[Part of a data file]
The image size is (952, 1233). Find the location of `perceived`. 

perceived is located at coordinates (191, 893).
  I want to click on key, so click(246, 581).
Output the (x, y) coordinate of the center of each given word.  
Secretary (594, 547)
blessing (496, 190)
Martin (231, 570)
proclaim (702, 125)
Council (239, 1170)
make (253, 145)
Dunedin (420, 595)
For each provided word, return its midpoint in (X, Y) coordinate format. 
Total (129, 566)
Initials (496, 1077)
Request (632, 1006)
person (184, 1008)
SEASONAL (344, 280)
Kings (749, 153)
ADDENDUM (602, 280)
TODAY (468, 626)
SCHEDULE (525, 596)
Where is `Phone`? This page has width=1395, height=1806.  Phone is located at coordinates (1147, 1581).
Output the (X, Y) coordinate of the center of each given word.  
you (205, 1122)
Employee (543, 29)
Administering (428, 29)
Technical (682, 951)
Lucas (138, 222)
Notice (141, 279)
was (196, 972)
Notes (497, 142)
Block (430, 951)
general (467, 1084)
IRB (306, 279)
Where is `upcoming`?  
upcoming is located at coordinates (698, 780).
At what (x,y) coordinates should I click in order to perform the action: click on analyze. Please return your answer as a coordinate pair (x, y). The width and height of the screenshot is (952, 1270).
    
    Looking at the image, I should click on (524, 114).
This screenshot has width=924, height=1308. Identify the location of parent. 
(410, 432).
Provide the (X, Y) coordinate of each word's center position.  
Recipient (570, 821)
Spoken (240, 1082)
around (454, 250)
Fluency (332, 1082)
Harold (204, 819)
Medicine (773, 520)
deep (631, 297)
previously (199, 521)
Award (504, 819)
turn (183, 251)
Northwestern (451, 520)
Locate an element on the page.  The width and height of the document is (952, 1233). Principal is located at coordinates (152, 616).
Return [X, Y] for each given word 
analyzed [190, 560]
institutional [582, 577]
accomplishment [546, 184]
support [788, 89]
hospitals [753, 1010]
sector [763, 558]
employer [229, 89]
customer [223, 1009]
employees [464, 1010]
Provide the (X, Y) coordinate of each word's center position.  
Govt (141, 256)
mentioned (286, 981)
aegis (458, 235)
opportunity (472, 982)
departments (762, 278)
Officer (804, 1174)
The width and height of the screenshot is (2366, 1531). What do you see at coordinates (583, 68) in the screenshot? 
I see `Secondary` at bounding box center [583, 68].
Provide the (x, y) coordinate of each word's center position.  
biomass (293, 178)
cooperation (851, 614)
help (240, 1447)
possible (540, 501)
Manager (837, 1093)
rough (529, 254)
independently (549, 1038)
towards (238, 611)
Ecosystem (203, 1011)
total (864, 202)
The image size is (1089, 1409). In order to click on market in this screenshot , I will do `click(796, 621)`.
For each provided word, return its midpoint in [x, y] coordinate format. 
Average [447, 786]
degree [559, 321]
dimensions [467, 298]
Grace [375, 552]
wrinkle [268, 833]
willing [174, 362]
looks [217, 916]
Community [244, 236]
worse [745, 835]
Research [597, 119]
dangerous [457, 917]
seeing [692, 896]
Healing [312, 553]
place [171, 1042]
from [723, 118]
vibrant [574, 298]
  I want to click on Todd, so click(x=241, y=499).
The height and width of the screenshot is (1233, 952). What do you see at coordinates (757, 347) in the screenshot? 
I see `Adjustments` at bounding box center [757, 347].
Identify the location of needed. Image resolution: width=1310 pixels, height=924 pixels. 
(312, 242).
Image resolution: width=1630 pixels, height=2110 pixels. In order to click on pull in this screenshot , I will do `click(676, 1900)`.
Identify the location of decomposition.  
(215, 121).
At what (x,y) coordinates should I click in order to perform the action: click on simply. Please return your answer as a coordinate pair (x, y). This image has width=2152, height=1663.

--- What you will do ---
Format all of the entries above as a numbered list, leaving out the blank lines.

--- Reply ---
1. The image size is (952, 1233). Find the location of `perceived`. 
2. perceived is located at coordinates (191, 893).
3.   I want to click on key, so click(246, 581).
4. Output the (x, y) coordinate of the center of each given word.  
5. Secretary (594, 547)
6. blessing (496, 190)
7. Martin (231, 570)
8. proclaim (702, 125)
9. Council (239, 1170)
10. make (253, 145)
11. Dunedin (420, 595)
12. For each provided word, return its midpoint in (X, Y) coordinate format. 
13. Total (129, 566)
14. Initials (496, 1077)
15. Request (632, 1006)
16. person (184, 1008)
17. SEASONAL (344, 280)
18. Kings (749, 153)
19. ADDENDUM (602, 280)
20. TODAY (468, 626)
21. SCHEDULE (525, 596)
22. Where is `Phone`? This page has width=1395, height=1806.  Phone is located at coordinates (1147, 1581).
23. Output the (X, Y) coordinate of the center of each given word.  
24. you (205, 1122)
25. Employee (543, 29)
26. Administering (428, 29)
27. Technical (682, 951)
28. Lucas (138, 222)
29. Notice (141, 279)
30. was (196, 972)
31. Notes (497, 142)
32. Block (430, 951)
33. general (467, 1084)
34. IRB (306, 279)
35. Where is `upcoming`?  
36. upcoming is located at coordinates (698, 780).
37. At what (x,y) coordinates should I click in order to perform the action: click on analyze. Please return your answer as a coordinate pair (x, y). The width and height of the screenshot is (952, 1270).
38.     Looking at the image, I should click on (524, 114).
39. This screenshot has width=924, height=1308. Identify the location of parent. 
40. (410, 432).
41. Provide the (X, Y) coordinate of each word's center position.  
42. Recipient (570, 821)
43. Spoken (240, 1082)
44. around (454, 250)
45. Fluency (332, 1082)
46. Harold (204, 819)
47. Medicine (773, 520)
48. deep (631, 297)
49. previously (199, 521)
50. Award (504, 819)
51. turn (183, 251)
52. Northwestern (451, 520)
53. Locate an element on the page.  The width and height of the document is (952, 1233). Principal is located at coordinates (152, 616).
54. Return [X, Y] for each given word 
55. analyzed [190, 560]
56. institutional [582, 577]
57. accomplishment [546, 184]
58. support [788, 89]
59. hospitals [753, 1010]
60. sector [763, 558]
61. employer [229, 89]
62. customer [223, 1009]
63. employees [464, 1010]
64. Provide the (X, Y) coordinate of each word's center position.  
65. Govt (141, 256)
66. mentioned (286, 981)
67. aegis (458, 235)
68. opportunity (472, 982)
69. departments (762, 278)
70. Officer (804, 1174)
71. The width and height of the screenshot is (2366, 1531). What do you see at coordinates (583, 68) in the screenshot? 
72. I see `Secondary` at bounding box center [583, 68].
73. Provide the (x, y) coordinate of each word's center position.  
74. biomass (293, 178)
75. cooperation (851, 614)
76. help (240, 1447)
77. possible (540, 501)
78. Manager (837, 1093)
79. rough (529, 254)
80. independently (549, 1038)
81. towards (238, 611)
82. Ecosystem (203, 1011)
83. total (864, 202)
84. The image size is (1089, 1409). In order to click on market in this screenshot , I will do `click(796, 621)`.
85. For each provided word, return its midpoint in [x, y] coordinate format. 
86. Average [447, 786]
87. degree [559, 321]
88. dimensions [467, 298]
89. Grace [375, 552]
90. wrinkle [268, 833]
91. willing [174, 362]
92. looks [217, 916]
93. Community [244, 236]
94. worse [745, 835]
95. Research [597, 119]
96. dangerous [457, 917]
97. seeing [692, 896]
98. Healing [312, 553]
99. place [171, 1042]
100. from [723, 118]
101. vibrant [574, 298]
102.   I want to click on Todd, so click(x=241, y=499).
103. The height and width of the screenshot is (1233, 952). What do you see at coordinates (757, 347) in the screenshot? 
104. I see `Adjustments` at bounding box center [757, 347].
105. Identify the location of needed. Image resolution: width=1310 pixels, height=924 pixels. 
106. (312, 242).
107. Image resolution: width=1630 pixels, height=2110 pixels. In order to click on pull in this screenshot , I will do `click(676, 1900)`.
108. Identify the location of decomposition.  
109. (215, 121).
110. At what (x,y) coordinates should I click in order to perform the action: click on simply. Please return your answer as a coordinate pair (x, y). This image has width=2152, height=1663.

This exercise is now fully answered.